The Gravitational-Wave Paleontology Group studies the formation, lives, and explosive deaths of massive stars across cosmic time using gravitational waves as “cosmic fossils.” When black holes and neutron stars merge, they produce ripples in spacetime that carry information about the stars that formed them billions of years earlier. By studying these mergers, we aim to answer some of the biggest open questions in astrophysics today: How do black holes and neutron stars form? Which evolutionary pathways produce the gravitational-wave sources we observe? And what can these mergers teach us about the lives, environments, and deaths of massive stars throughout the history of the Universe? This emerging field — gravitational-wave paleontology — opens an entirely new way of studying stellar evolution, allowing us to probe populations of massive stars that are otherwise inaccessible to traditional light-based astronomy because they lived in the distant, early Universe or died long ago.
We are entering the Big Data era of gravitational-wave astronomy. Over the next decade, detectors such as LIGO, Virgo, Cosmic Explorer, the Einstein Telescope, and LISA will increase the number of observed compact-object mergers from hundreds today to millions per year, extending observations to the edge of the observable Universe. However, interpreting this wealth of data requires overcoming a major challenge: gravitational waves do not directly reveal the properties of the progenitor stars that formed them. Instead, connecting observations back to stellar evolution requires large-scale theoretical simulations that model how massive binaries evolve over billions of years. At present, these simulations are computationally expensive, highly uncertain, and often fragmented into isolated “simulation silos,” where different groups explore only narrow regions of parameter space within individual codes. These silos obscure uncertainties, bias physical interpretation, and limit our ability to learn robustly from gravitational-wave observations.
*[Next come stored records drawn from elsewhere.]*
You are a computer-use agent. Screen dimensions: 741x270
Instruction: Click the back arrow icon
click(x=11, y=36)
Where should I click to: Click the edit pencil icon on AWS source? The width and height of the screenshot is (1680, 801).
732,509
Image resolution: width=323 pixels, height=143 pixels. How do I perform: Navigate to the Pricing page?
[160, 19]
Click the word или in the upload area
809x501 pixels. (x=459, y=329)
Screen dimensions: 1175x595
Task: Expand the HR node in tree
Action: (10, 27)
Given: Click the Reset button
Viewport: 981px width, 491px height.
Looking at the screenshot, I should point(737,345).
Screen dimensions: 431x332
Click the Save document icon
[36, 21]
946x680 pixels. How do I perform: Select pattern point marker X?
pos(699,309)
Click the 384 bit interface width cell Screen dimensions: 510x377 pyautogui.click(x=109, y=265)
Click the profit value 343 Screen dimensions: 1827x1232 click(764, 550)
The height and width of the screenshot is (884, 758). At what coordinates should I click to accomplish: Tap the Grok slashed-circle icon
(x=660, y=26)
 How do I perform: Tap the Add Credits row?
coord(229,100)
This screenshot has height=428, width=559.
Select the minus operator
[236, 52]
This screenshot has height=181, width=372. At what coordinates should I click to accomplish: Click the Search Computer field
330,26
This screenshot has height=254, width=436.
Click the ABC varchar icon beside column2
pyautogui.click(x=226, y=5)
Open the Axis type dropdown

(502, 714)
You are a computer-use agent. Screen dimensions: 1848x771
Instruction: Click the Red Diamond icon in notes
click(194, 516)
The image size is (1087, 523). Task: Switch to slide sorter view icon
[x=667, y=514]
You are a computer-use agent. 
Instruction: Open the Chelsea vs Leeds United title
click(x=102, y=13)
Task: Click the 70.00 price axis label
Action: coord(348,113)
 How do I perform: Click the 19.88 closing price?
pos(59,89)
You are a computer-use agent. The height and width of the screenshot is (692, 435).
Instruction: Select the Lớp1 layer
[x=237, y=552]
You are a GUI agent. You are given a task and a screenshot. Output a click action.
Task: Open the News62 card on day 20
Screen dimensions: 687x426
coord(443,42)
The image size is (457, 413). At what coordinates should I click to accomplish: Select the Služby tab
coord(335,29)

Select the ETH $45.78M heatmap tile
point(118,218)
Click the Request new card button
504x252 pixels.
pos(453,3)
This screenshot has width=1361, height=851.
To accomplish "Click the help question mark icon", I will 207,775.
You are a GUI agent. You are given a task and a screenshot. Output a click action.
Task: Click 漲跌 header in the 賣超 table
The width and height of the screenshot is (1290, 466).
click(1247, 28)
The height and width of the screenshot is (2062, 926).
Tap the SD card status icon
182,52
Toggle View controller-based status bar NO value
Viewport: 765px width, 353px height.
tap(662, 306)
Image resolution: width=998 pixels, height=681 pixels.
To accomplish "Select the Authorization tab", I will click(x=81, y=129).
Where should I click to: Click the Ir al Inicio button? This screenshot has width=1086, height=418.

Our group tackles this challenge by combining astrophysics, AI/ML, statistics, and scientific computing to build new uncertainty-aware frameworks, simulation catalogs, and data-driven tools that can transform gravitational-wave detections into a quantitative fossil record of massive-star evolution across cosmic time. Central to this effort is the development of GROWL (GRavitatiOnal Wave paLeontology), a next-generation, community-driven simulation ecosystem that will unify thousands of simulations across formation channels, stellar evolution codes, and physical assumptions into a single interoperable framework. By breaking today’s fragmented “simulation silos,” GROWL aims to make it possible, for the first time, to robustly connect observed gravitational-wave populations back to their progenitor stars and directly test which physical processes — such as mass transfer, supernovae, stellar winds, metallicity, and dynamical interactions — shape the black holes and neutron stars we observe across the Universe.
The lab is deeply interdisciplinary and student-driven, bringing together researchers from astrophysics, data science, statistics, AI/ML, and scientific computing to develop both new scientific insight and new computational methodologies. Students in the group work at the frontier of gravitational-wave astronomy while gaining experience in high-performance computing, machine learning, visualization, statistical inference, and open-source scientific software development. By combining theory, computation, machine learning, and multi-messenger astrophysics, the lab aims not only to advance gravitational-wave astronomy, but to establish gravitational-wave paleontology as a foundational new frontier for understanding how massive stars shaped the Universe across cosmic history.